The author names specific German generals and civilian officials who knew of the destruction of the Armenians, such as Marshal Sanders, the Prussian officer Captain Rudolf Nadolny, German Regimental Commander Colonel Stange, Lieutenant Scheubner Richter, Hauptmann Schwarz, Louis Mosel, Oswald von Schmidt and others. He also mentions Turkish generals and leaders of the Special Organization East led by Dr. B. Sakiz, Alihsan Sabis, Omer Naci, Yakub Cemil, Deli Halit, Cerkez Ahmed, and Topal Osman (p. 55). In addition, the author documents the ideological complicity and zealousness of the Baron Oppenheim against the Armenians in order to please the German emperor. The author details Oppenheim's conspiratorial consort in plotting the destruction of the Armenians (p. 77). Finally, the author examines the issue of legal liability by reviewing the record made by the Allies and issued as a joint declaration on May 24, 1915. This record condemned the Ottoman massacres of the Armenians and those responsible for assisting in the genocide (pp. 89-94).
The book is divided into two major parts. Part one covers pages 7-105 including notes and part two covers pages 107-198. Each part contains extensive notes and annotations from various primary and secondary sources. In addition, there are four appendixes (A, B, C, & D, pp. 199-271), and a number of photographs and names of the major architects (both German and Turkish generals) of the Armenian genocide mentioned in the text (pp. 273-281).
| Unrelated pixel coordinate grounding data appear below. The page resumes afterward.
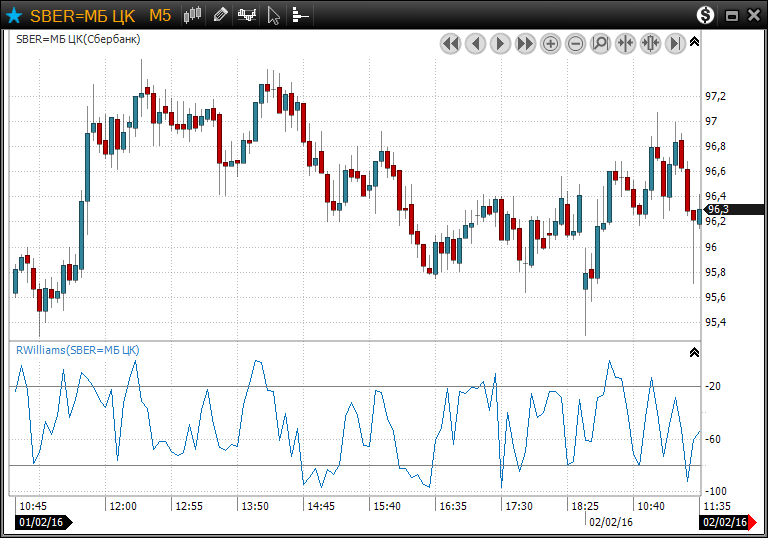Click the RWilliams(SBER=МБ ЦК) indicator label
This screenshot has height=538, width=768.
tap(77, 350)
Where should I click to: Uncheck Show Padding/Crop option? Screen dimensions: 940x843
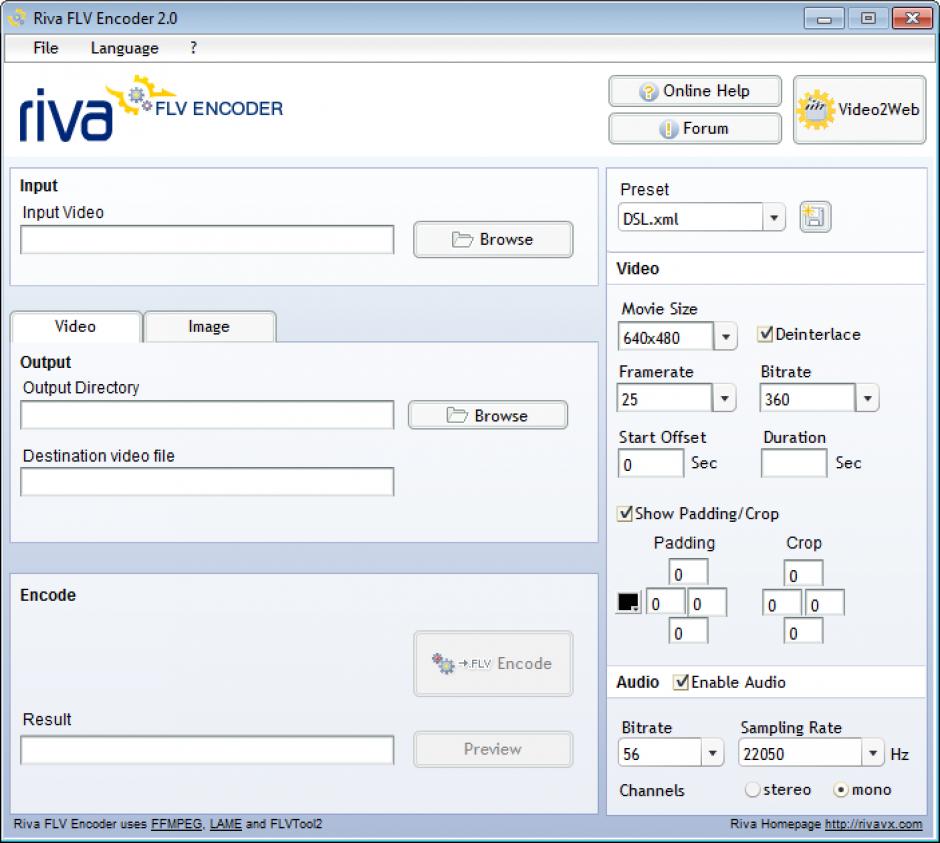(626, 514)
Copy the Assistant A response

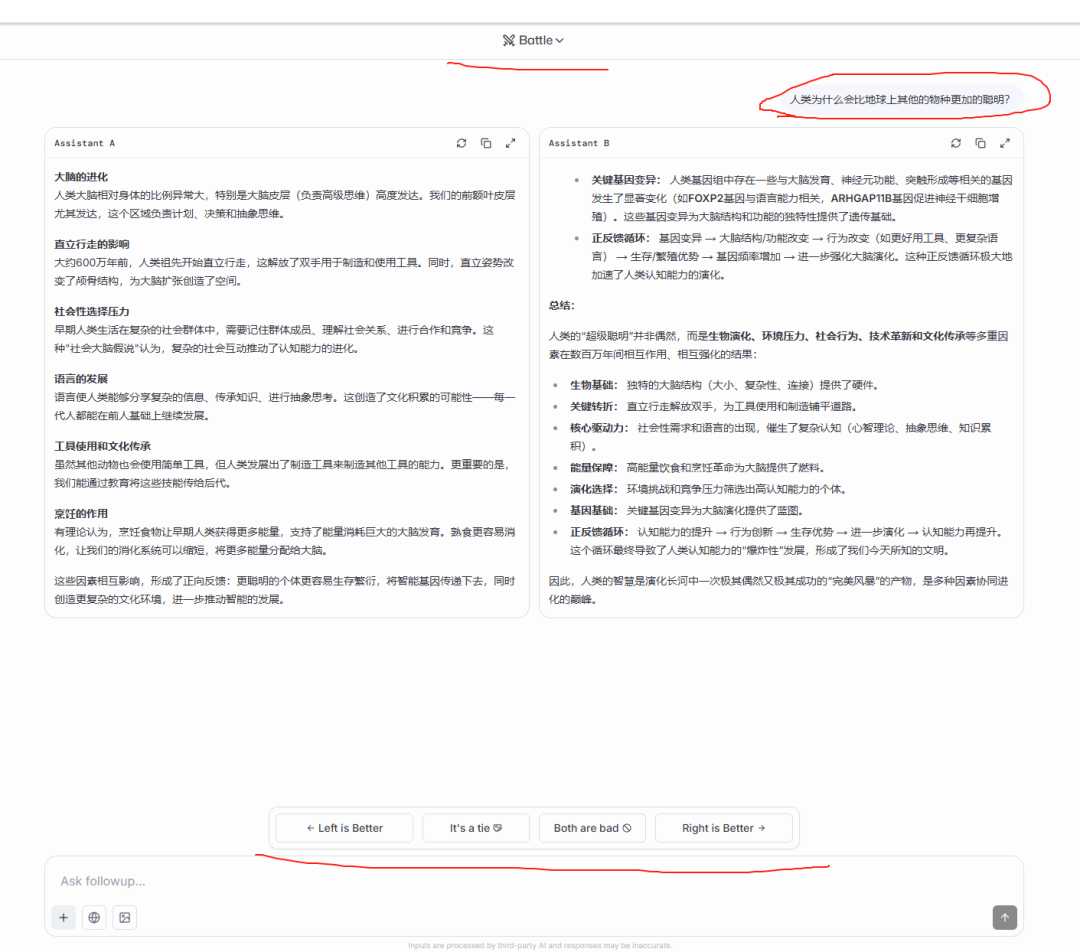click(x=486, y=143)
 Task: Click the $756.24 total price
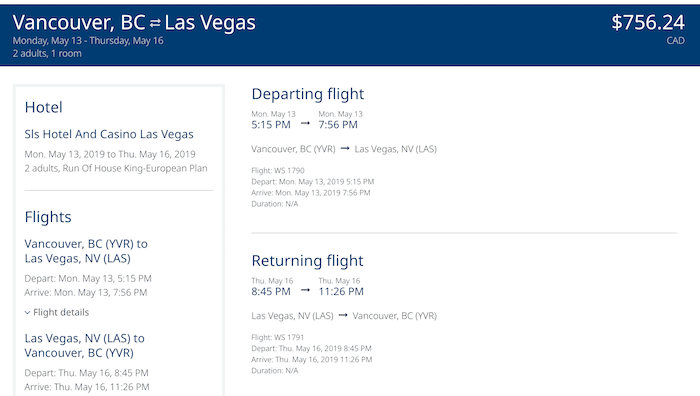[648, 22]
Pages 283-291 include a general bibliography of primary sources of state and national archives and official documents including materials from Austria, Germany, France, Great Britain, Turkey (both Ottoman Empire and the Turkish Republic), United Nations, United States, and Armenian sources. Also the author includes an extensive list of works on genocide and genocide-related topics (pp. 293296). Dadrian himself has published extensively on the issue of genocide including 5 books, 3 monographs, 34 articles, and a translation of a book.
Part one deals with the German's readiness to embrace Turkey's antiArmenian posture. Germany's relationship to Turkey extends back to Bismark (1878), the German nationalist who was instrumental in the unification of Germany. According to the author, Germany was interested in reorganizing the Ottoman Turkish military and Bismark played the broker at the Congress of Berlin. Within four years following that Congress, the first German military mission arrived in Turkey with the aim of reorganizing the Ottoman Turkish Army. A number of military missions and economic elites arrived, including emperor William II. Germany was the first country to be given the Bagdad Railway Construction Project in 1888 during the reign of Sultan Abdul Hamit.
The Bagdad Railway Construction Project was facilitated by two trips of the emperor to Turkey in 1889 and 1898. At the same time, Prussian military officers continued to instruct, train, and rebuild the Ottoman Turkish Army (p. 8). It must be noted that while these things were taking place, the Armenian genocide already had started in the closing decade of the 19th century. The German-Turkish military and economic alliance made the Germans indifferent to ongoing Armenian genocide. Not only did the official German government not protest, but emperor William II visited Turkey for the second time and was welcomed with red carpet treatment by the Sultan himself during the Armenian massacres of November 1896. It was obvious that in the name of German national interests Germany did not raise the issue of Armenian genocide, despite the fact that both Bismark and the emperor William II were dismayed by Turkish barbarities. Yet, despite his knowledge of the Armenian genocide, the German emperor praised Abdul Hamit as a model for other countries to emulate. Moreover, the German emperor was against the young Turk revolution of 1908 which deposed the Sultan. It was this revolution that ended the Ottoman empire in the Balkans.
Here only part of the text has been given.